President Cyril Ramaphosa has signed the amended National Land Transport Act into law, addressing the long-standing need to accommodate and regulate ride-hailing services in South Africa. This landmark legislation paves the way for ride-hailing operators, such as Bolt and Uber, to obtain operating licenses, aligning them with other public transport providers.
The amended Act eliminates the requirement for ride-hailing companies to obtain charter permits and meter taxi operating licenses, which had previously hindered their operations. This move recognizes the unique nature of their business model and streamlines the licensing process.
Alongside the National Land Transport Amendment Bill, President Ramaphosa signed two other bills into law. The journey to enact these changes, however, has been a lengthy one, with the Amendment Bill initially submitted to the National Assembly in 2020 but returned for reconsideration.
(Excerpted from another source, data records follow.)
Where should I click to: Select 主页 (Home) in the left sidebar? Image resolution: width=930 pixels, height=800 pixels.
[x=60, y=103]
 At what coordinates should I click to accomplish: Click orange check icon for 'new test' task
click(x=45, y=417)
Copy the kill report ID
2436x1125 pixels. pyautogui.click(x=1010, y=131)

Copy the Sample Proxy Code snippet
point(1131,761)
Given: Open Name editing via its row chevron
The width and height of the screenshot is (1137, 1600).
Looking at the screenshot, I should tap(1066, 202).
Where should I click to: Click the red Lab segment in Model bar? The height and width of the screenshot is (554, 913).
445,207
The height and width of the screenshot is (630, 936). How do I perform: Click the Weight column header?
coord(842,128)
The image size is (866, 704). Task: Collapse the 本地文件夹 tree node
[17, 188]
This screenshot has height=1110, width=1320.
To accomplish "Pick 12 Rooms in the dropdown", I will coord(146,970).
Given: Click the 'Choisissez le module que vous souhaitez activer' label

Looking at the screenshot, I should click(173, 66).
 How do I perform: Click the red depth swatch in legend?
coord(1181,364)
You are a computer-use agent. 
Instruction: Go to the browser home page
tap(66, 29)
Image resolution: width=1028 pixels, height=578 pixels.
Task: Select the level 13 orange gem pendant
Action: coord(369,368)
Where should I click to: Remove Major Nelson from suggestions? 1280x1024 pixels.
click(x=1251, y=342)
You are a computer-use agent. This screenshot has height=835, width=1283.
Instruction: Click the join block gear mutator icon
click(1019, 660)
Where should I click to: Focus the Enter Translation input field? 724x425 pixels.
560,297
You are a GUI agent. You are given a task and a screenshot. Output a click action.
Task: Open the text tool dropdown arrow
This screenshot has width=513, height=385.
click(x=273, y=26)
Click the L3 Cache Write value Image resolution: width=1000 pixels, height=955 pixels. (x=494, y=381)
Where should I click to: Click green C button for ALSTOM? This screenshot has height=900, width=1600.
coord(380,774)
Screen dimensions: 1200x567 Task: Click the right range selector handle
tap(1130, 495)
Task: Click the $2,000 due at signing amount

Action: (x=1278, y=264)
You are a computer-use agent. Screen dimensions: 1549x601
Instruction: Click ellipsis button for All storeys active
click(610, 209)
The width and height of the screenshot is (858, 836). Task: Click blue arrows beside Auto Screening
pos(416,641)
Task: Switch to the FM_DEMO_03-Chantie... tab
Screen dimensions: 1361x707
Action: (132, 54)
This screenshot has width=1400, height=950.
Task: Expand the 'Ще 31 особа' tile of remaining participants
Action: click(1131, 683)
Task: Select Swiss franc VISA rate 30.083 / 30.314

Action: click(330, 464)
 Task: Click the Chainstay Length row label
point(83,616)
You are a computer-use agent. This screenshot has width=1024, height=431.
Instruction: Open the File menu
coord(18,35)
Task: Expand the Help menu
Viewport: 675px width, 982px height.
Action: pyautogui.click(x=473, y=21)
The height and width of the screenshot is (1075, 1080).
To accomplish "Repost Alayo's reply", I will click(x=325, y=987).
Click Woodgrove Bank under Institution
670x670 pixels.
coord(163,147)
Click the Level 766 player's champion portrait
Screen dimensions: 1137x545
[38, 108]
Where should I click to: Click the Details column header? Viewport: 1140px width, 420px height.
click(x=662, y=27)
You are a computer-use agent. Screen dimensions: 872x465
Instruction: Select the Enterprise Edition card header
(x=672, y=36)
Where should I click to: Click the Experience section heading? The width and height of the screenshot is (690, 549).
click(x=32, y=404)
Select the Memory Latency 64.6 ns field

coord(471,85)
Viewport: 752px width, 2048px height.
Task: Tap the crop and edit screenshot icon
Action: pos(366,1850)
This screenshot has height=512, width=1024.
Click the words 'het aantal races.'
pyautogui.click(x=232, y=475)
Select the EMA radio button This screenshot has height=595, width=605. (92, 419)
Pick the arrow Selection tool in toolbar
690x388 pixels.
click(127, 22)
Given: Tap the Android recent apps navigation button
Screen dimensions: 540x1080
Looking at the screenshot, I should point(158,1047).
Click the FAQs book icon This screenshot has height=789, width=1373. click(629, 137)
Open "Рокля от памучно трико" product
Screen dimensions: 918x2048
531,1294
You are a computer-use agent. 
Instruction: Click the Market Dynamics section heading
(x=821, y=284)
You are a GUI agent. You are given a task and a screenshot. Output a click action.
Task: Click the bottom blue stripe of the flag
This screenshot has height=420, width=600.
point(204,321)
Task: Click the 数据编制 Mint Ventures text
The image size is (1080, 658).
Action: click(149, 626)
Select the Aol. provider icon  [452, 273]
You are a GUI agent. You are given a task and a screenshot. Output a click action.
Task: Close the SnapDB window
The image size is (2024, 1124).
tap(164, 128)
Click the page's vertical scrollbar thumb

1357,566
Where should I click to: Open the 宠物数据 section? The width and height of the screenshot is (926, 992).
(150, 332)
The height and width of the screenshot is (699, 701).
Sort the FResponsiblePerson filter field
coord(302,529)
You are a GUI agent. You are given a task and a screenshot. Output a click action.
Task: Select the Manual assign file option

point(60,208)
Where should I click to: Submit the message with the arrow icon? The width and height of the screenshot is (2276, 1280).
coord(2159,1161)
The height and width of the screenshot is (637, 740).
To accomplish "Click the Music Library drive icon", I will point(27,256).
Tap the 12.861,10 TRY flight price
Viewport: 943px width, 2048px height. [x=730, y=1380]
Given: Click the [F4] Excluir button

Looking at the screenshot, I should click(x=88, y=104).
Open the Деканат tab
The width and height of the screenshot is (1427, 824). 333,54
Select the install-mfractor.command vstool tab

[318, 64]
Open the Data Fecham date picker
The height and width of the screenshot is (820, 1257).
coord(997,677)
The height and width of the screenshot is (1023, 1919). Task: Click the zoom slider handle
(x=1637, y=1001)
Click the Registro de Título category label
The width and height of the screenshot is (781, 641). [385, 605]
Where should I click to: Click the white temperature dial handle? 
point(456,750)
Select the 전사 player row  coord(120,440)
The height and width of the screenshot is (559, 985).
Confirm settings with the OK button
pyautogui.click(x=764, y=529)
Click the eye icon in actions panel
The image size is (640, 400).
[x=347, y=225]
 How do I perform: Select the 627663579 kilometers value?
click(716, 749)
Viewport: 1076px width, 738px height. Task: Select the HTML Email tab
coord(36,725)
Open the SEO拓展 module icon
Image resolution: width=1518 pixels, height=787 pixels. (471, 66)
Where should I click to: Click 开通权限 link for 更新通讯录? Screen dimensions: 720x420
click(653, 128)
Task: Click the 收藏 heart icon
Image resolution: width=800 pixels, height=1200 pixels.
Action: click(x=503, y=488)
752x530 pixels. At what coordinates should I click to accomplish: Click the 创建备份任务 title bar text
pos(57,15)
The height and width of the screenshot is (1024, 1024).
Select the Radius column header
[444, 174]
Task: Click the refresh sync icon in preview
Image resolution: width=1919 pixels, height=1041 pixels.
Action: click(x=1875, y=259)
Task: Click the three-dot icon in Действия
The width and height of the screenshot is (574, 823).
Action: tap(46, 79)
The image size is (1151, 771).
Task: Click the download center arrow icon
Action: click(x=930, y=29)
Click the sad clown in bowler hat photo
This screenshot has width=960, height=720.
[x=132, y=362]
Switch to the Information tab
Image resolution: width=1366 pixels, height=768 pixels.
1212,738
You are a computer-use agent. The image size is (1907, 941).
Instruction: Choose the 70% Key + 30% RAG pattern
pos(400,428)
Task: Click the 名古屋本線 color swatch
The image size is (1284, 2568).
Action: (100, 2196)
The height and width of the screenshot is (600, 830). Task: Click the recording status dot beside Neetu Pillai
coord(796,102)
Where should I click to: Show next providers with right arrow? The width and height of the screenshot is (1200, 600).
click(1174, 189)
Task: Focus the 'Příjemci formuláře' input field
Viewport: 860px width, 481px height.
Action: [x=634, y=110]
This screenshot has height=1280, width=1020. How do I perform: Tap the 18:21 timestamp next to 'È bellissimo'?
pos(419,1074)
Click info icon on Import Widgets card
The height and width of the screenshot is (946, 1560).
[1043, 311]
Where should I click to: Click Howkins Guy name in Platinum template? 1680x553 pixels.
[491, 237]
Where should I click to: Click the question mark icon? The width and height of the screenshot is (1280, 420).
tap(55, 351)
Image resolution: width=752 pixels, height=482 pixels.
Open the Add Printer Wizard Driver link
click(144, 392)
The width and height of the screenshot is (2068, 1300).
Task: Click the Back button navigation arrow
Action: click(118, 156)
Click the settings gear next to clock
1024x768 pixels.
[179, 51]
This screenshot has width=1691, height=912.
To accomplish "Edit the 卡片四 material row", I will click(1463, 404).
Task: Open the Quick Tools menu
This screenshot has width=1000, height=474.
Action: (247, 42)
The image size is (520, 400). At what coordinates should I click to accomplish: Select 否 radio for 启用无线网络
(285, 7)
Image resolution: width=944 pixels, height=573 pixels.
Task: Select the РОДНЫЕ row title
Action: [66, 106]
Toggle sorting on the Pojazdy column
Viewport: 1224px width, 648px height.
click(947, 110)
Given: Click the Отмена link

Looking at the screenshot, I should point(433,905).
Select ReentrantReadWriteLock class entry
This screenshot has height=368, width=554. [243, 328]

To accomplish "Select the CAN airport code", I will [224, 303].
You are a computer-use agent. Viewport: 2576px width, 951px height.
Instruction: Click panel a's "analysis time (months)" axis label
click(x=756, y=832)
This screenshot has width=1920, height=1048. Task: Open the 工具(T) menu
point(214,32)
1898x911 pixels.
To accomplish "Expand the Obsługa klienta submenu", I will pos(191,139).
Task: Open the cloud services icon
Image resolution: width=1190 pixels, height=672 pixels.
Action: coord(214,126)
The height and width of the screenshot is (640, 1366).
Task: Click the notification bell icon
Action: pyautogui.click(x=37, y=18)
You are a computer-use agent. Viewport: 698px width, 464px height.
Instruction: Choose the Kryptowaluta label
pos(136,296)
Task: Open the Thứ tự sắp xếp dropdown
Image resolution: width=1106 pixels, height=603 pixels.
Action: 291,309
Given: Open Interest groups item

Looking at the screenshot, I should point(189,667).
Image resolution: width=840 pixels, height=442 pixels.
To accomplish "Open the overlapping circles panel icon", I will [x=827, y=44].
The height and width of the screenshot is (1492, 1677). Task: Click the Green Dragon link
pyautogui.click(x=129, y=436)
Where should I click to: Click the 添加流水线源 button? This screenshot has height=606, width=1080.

Transport Minister Sindisiwe Chikunga welcomed the development, stating that after signing, the regulations will undergo certification by the Office of the State Law Advisor before being submitted to the Minister for final approval.
Chikunga emphasized that the Bill updates the National Land Transport Act of 2009 to reflect recent developments in the transportation sector. It simplifies provisions and addresses issues that have arisen since the Act’s implementation. Additionally, the Bill incorporates provisions for non-motorized and accessible transport, reflecting the government’s commitment to a modern, inclusive, and efficient transport system.
According to reports, the former Transport Minister, Fikile Mbalula, who initially submitted the amended Act in March 2020, noted that the amendments create a new category of operating licenses for ride-hailing services. The legislation also requires technology providers to prevent illegal operators from using their platforms, with non-compliance punishable by fines of up to R100,000.
Furthermore, the bill strengthens regulations, allowing for license revocation and suspension in case of violations. It addresses public concerns and aims to reduce conflicts between metered taxi and ride-hailing drivers, which have been a contentious issue in the past.
While ride-hailing companies in South Africa may view this as a significant win, their counterparts in Kenya face a potential challenge. Kenya’s proposed Finance Bill 2024, which includes a 6% Significant Economic Presence (SEP) Tax, has raised concerns among ride-hailing operators in the country. They have expressed dissatisfaction, arguing that the tax disregards their operating costs and resulting net losses for passengers.
As South Africa embraces the regulation of ride-hailing services, it marks a pivotal step towards modernizing the country’s transportation landscape and ensuring fair competition among all players in the industry.